══ INPUT RECORDS ══

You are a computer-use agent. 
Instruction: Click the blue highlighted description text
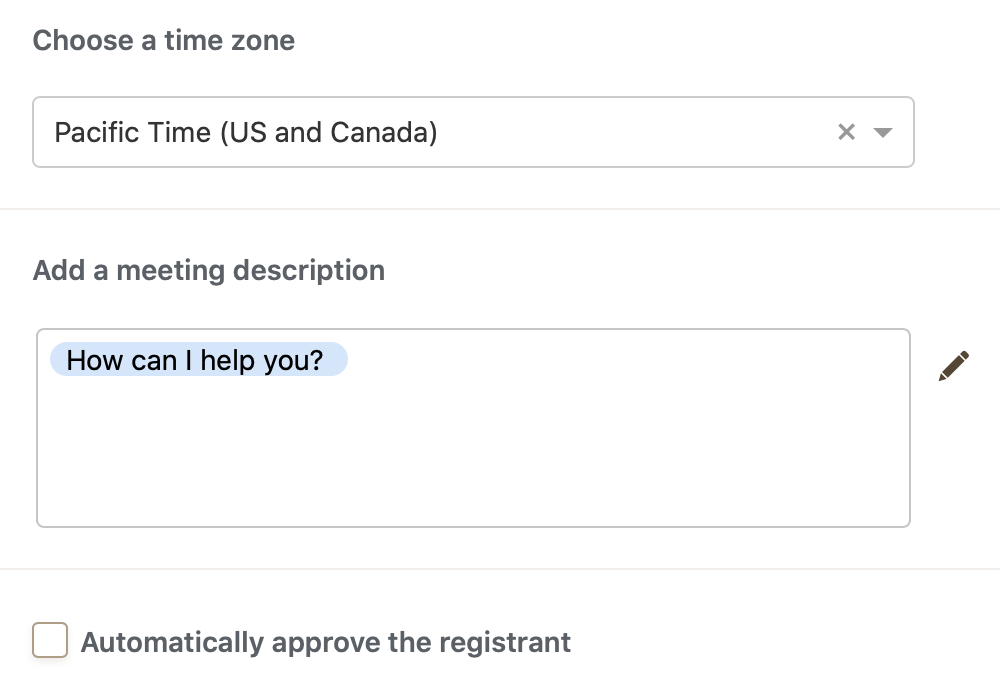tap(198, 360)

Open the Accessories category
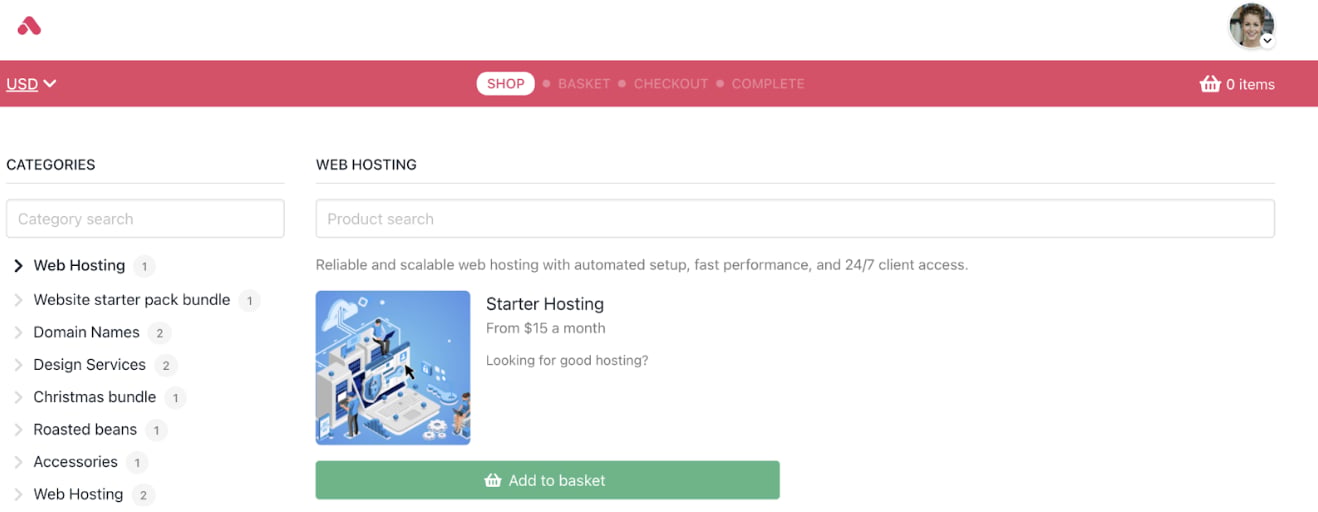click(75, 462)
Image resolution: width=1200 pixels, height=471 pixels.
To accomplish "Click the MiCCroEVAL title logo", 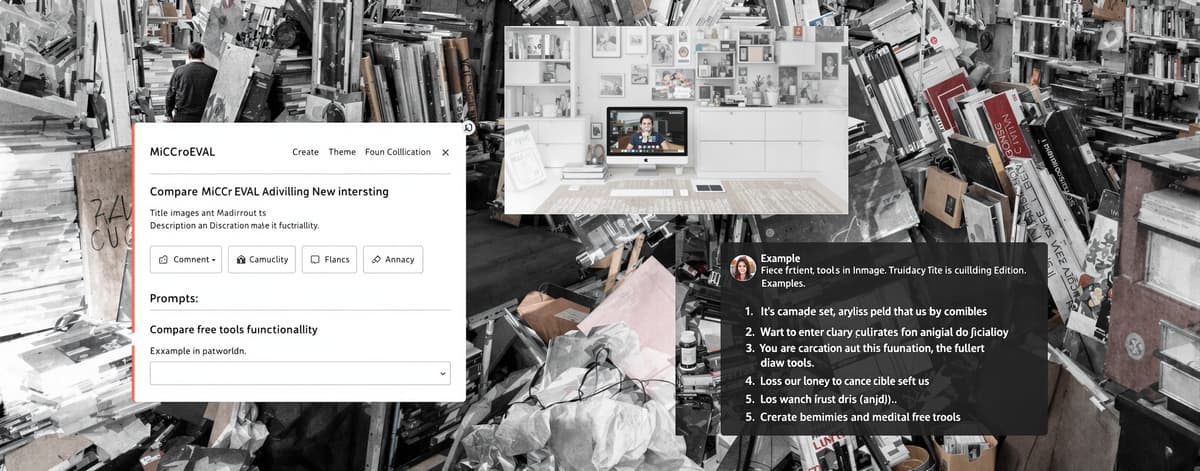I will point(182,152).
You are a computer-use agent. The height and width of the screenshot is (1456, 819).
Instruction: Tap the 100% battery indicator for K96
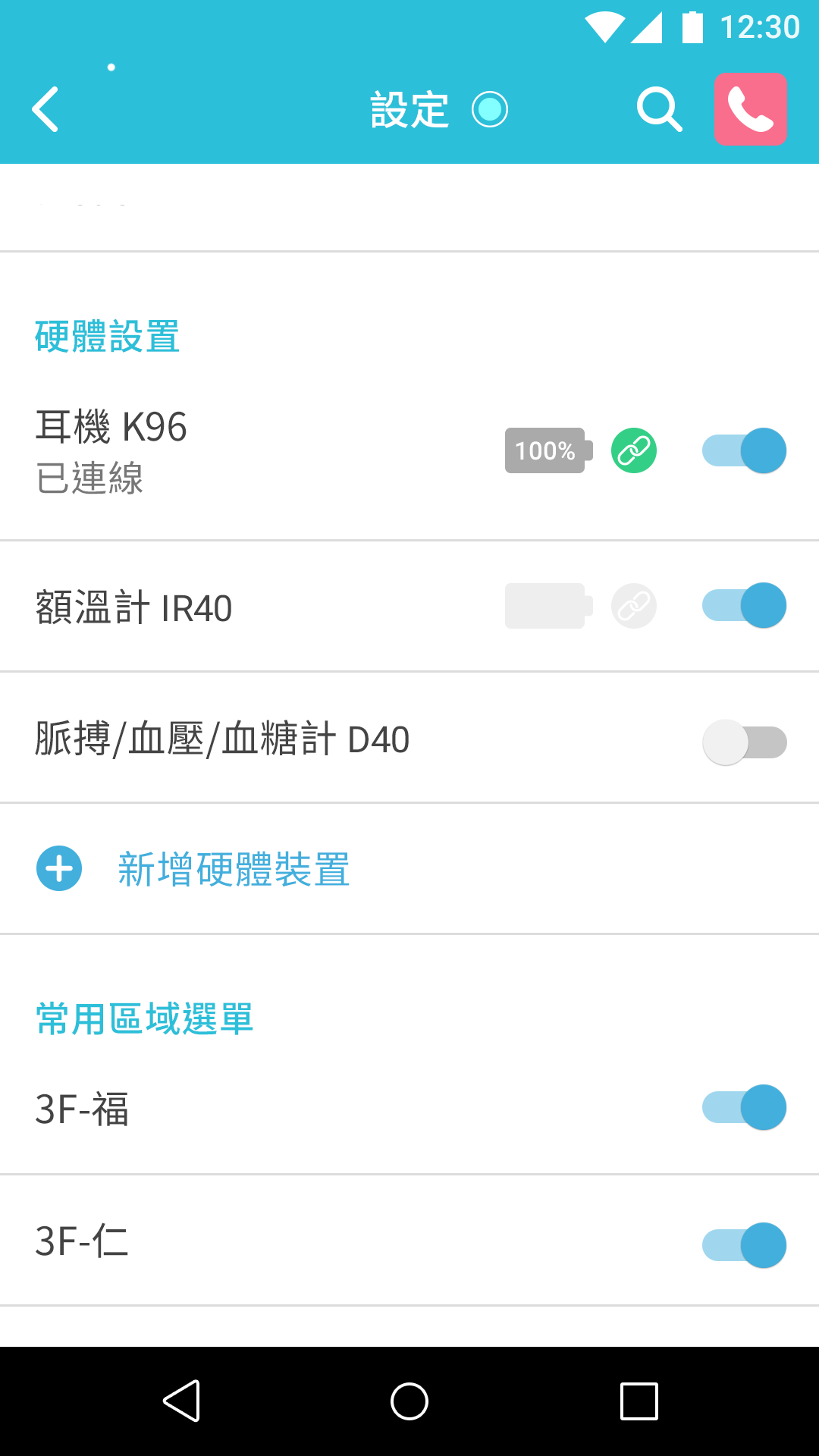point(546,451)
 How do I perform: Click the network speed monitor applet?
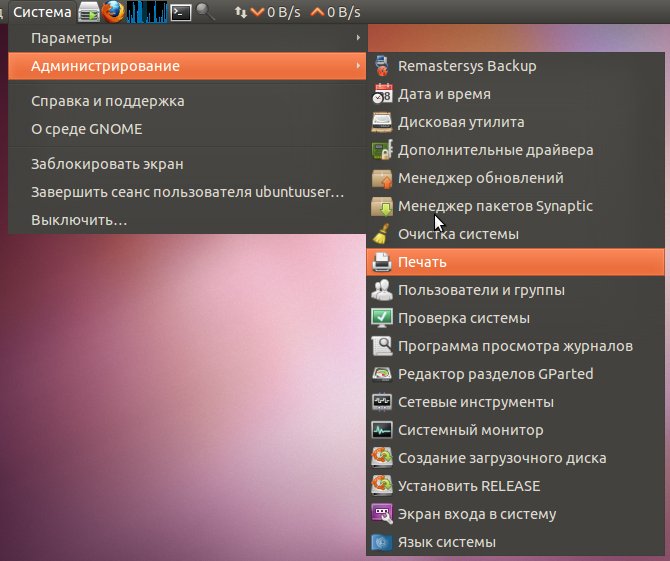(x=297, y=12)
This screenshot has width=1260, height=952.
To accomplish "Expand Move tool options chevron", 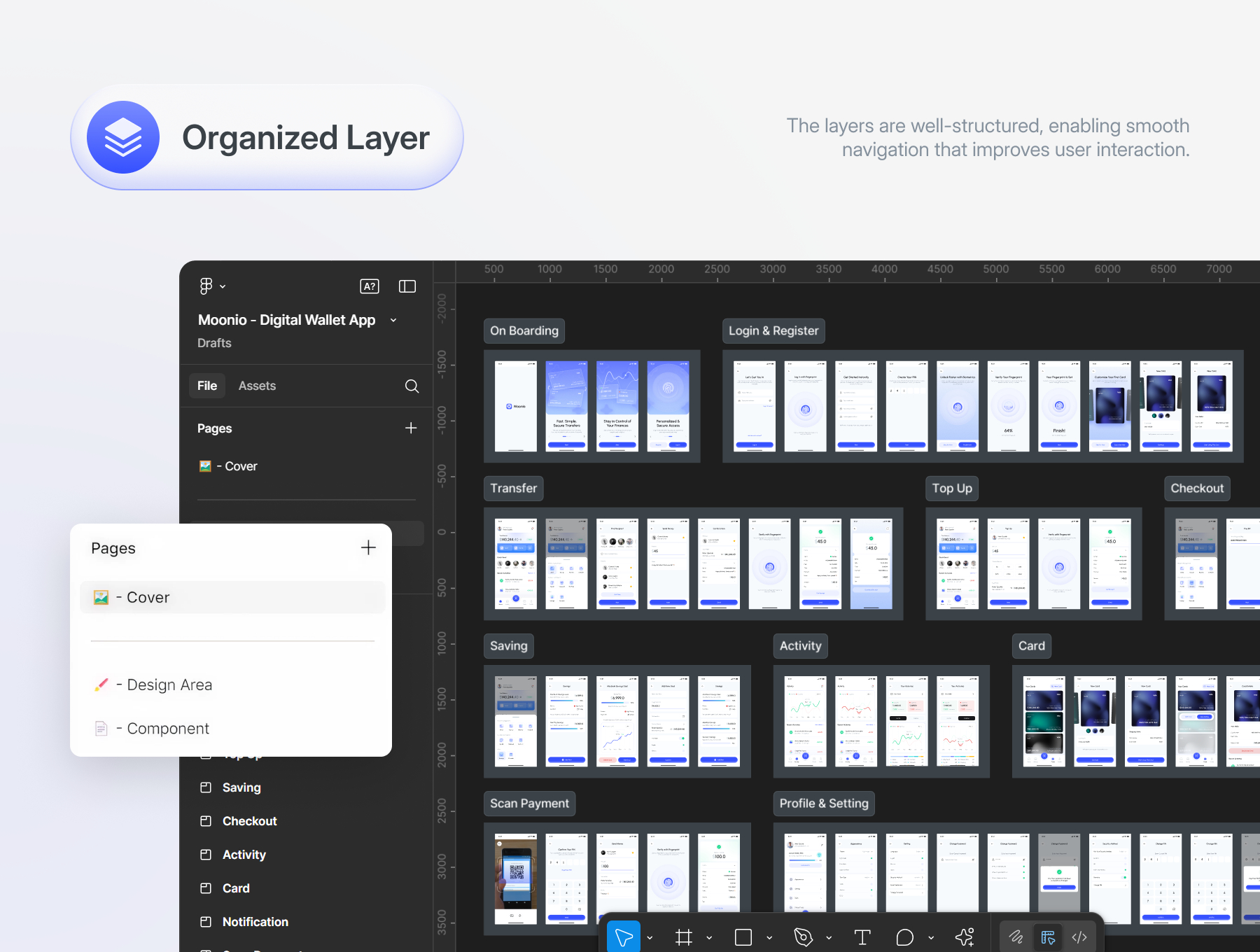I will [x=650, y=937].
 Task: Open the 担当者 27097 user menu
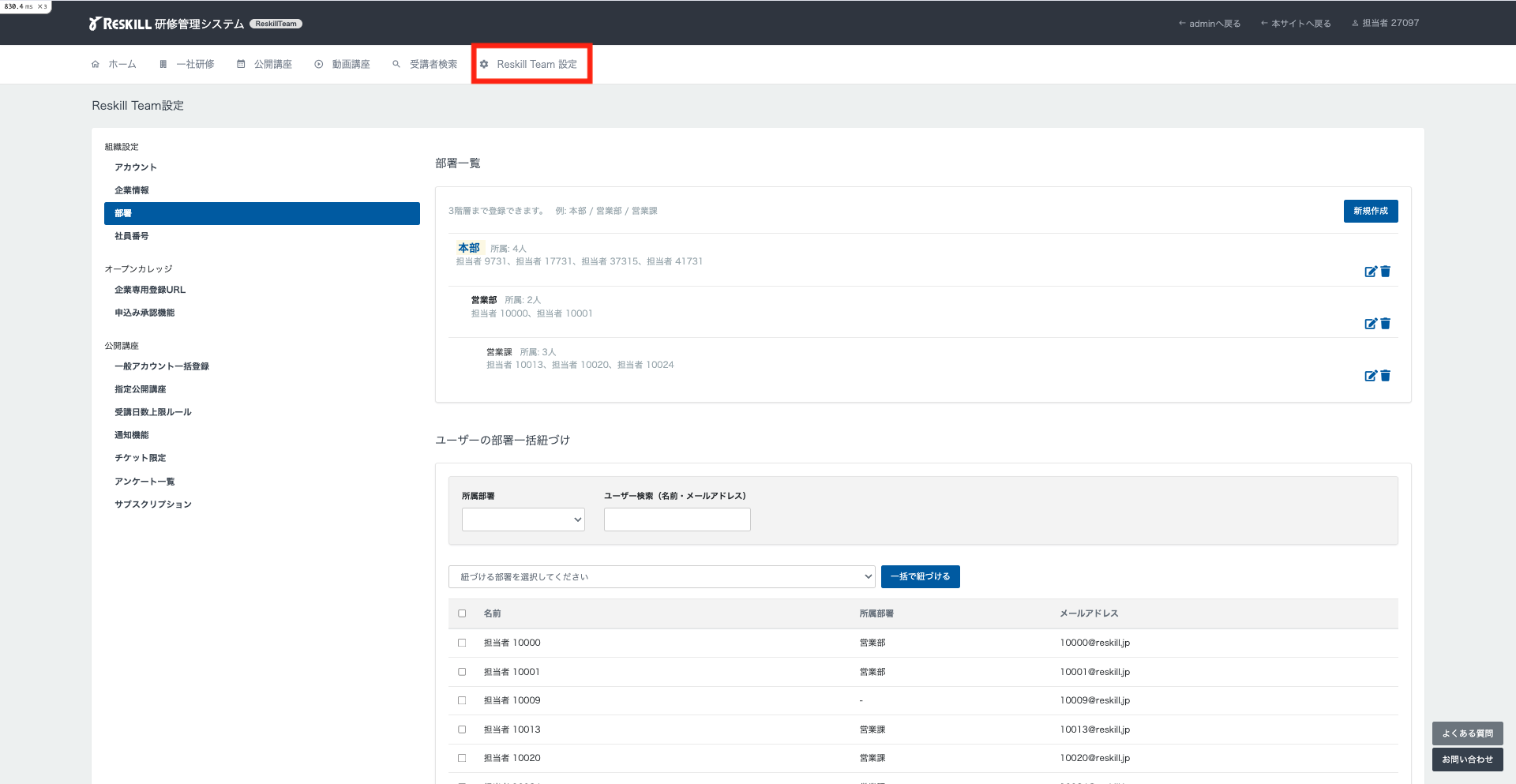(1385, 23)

═══

Check each line of the records for the word "width" and extract those that contain it.

Image resolution: width=1200 pixels, height=471 pixels.
You are a computer-use agent. The height and width of the screenshot is (1456, 819).
This screenshot has width=1260, height=952.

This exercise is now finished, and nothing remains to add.